You will still have to pay some portion of the debt, depending on what you can afford. The IRS may reject an offer in compromise for a number of other reasons, even if you’ve proven that you can’t afford to cover the whole debt. These include:
- Filing for or being in an open bankruptcy case.
- Failing to file all required federal tax returns.
- Failing to make estimated tax payments.
- Running a business (including self-employment) and failing to submit the required tax deposits.
- There are strict eligibility requirements.
The likelihood of being rejected by the IRS goes down the more eligible you are for an OIC. While the eligibility requirements are strict and the procedure itself will require a few forms and a lot of paperwork, finding out if you are or aren’t eligible is rather straightforward. A few important things to note.
An offer in compromise is more likely to succeed if you’re being meticulous about the taxes you’re owing right now, even if you can’t pay them off. That means filing all your tax returns, declaring all your income, and remaining current on your tax payments for this year. If you aren’t current, they might not even look at your OIC.
You need detailed financial history to get them to consider your OIC. Knowing what you own and what you owe is the ABC of figuring out how much you can pay. That means:
- Bank statements
- Investments
- Trusts and beneficiary accounts (and when they’re likely to pay out)
- Life insurance and retirement accounts
- Real property
- Internet domain names
- Patents
- Copyrights
- And so on
The IRS does give you a chance to accept their recommended offer if they find your offer too low. Note that this is only an option if they think you’ve made a mistake in calculating your offer – any intentionally hidden or false information will get you in a lot of trouble.
If your offer is rejected – which can happen quite often – you can either use the letter they sent to gauge a reason why and try again, or you can appeal directly to the IRS Independent Office of Appeals (within a time limit of 30 days).
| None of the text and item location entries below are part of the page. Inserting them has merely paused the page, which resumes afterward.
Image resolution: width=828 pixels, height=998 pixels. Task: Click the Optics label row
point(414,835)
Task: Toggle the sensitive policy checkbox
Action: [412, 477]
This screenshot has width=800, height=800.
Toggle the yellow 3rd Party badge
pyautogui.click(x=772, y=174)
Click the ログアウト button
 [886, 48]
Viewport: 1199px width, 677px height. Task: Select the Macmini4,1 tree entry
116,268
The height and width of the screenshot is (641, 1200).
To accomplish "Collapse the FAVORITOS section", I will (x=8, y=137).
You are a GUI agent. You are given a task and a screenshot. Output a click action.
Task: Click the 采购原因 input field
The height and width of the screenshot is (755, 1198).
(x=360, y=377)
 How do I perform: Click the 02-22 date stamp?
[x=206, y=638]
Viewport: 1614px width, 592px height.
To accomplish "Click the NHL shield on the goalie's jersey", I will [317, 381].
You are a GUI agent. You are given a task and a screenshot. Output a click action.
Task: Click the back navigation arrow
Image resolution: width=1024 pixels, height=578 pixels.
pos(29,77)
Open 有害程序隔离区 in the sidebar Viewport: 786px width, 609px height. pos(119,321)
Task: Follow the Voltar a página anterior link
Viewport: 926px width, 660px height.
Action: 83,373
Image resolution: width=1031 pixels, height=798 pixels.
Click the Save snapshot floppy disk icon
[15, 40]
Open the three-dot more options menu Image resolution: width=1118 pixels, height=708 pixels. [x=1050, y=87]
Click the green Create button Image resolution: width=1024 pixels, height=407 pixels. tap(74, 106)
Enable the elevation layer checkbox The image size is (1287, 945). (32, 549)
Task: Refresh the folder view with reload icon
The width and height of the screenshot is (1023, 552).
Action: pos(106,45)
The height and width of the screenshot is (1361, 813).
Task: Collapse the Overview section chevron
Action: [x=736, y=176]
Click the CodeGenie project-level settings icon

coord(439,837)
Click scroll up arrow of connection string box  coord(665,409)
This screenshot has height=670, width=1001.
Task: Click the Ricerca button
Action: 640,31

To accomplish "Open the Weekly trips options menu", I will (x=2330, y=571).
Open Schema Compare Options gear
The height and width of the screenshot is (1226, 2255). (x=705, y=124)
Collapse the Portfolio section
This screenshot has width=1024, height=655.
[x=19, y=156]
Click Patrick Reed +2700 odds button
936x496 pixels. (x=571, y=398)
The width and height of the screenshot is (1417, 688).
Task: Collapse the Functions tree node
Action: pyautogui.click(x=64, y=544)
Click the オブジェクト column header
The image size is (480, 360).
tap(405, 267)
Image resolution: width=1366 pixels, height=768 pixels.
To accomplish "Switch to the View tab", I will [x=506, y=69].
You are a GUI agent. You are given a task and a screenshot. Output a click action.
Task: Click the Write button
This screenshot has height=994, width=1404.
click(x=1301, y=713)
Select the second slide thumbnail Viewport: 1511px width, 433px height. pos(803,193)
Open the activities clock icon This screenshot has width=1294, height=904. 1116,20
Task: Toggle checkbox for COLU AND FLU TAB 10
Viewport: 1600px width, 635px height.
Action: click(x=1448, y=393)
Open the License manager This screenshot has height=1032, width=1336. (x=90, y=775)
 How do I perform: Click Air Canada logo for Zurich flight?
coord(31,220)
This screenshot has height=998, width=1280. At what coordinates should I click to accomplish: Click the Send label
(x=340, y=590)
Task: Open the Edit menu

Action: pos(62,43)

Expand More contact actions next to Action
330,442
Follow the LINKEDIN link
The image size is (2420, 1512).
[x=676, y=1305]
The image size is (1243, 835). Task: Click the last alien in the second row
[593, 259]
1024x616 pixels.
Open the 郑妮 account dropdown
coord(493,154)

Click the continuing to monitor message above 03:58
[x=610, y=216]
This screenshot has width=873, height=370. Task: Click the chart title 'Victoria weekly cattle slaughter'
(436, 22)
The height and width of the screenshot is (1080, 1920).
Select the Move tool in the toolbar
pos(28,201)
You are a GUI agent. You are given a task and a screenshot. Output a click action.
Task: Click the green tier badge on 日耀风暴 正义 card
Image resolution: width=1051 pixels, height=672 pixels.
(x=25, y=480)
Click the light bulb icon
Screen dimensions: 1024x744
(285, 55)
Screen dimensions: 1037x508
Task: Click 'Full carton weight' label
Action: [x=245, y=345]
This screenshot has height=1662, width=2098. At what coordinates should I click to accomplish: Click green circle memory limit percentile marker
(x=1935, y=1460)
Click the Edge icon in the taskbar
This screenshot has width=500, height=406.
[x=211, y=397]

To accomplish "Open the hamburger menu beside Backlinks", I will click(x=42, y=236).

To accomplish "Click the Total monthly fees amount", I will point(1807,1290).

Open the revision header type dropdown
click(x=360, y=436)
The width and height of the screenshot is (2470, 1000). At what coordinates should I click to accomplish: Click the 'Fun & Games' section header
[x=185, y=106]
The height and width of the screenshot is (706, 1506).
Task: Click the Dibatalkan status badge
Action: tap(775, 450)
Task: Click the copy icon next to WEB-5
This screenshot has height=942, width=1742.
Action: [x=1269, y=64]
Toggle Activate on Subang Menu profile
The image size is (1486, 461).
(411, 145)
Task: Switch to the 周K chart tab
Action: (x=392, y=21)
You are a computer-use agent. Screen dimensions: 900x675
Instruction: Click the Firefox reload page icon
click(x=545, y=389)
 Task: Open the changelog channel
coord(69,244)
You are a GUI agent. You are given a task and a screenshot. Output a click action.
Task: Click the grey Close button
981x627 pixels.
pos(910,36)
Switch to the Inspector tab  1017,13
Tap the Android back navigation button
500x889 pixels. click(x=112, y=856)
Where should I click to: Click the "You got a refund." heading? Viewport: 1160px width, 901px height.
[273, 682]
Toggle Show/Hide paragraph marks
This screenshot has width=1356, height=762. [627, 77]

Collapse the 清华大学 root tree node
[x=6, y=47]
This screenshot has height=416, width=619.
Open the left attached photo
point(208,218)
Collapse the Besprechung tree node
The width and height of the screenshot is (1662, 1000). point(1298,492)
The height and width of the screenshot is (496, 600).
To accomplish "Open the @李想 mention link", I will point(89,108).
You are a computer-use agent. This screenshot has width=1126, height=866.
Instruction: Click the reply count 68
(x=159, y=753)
Low-income eligibility can be a great boon if you find yourself qualified for it.
The qualifications for low-income status are an income of 250 percent of the current poverty line, or less. Low-income individuals need not send in an initial payment or pay the filing fee for an offer in compromise (but you must continue to be up-to-date with your current tax payments).
If you wish to get started on creating an offer in compromise, be sure to read up on everything the IRS will need from you through a Form 656. Form 656-B serves as the IRS’ instructional booklet on what else you might have to consider before sending in an offer.
Included in the booklet is information on additional forms that may be relevant to your situation, including the required Form 433-A or Form 433-B, collection information statements for wage-earners/self-employed individuals, or businesses respectively.
You Can Get Pre-Qualified
The IRS has its own OIC pre-qualifier tool to help taxpayers get a general idea of what requirements they might be missing or forgetting, and what they should have at hand when aiming to negotiate an offer in compromise. Note that this shouldn’t be the end-all-be-all as to whether or not you can get an OIC.
The pre-qualifier essentially assesses your current debt and status, basic personal information, assets and income, expenses (eligible ones, as the IRS doesn’t count certain expenses such as unsecured debt payments), and your final proposal.
Strongly Consider Professional Help
Because there are so many factors to account for and because individual circumstances dictate everything when it comes to tax debt and your chances at an OIC (or any other solution), it is strongly recommended to work with reputable tax professionals who have a history of working with the IRS.
A tax professional may be able to take a closer look at your financial history and information, and give you a grounded and realistic list of options to consider and pursue to resolve your debt.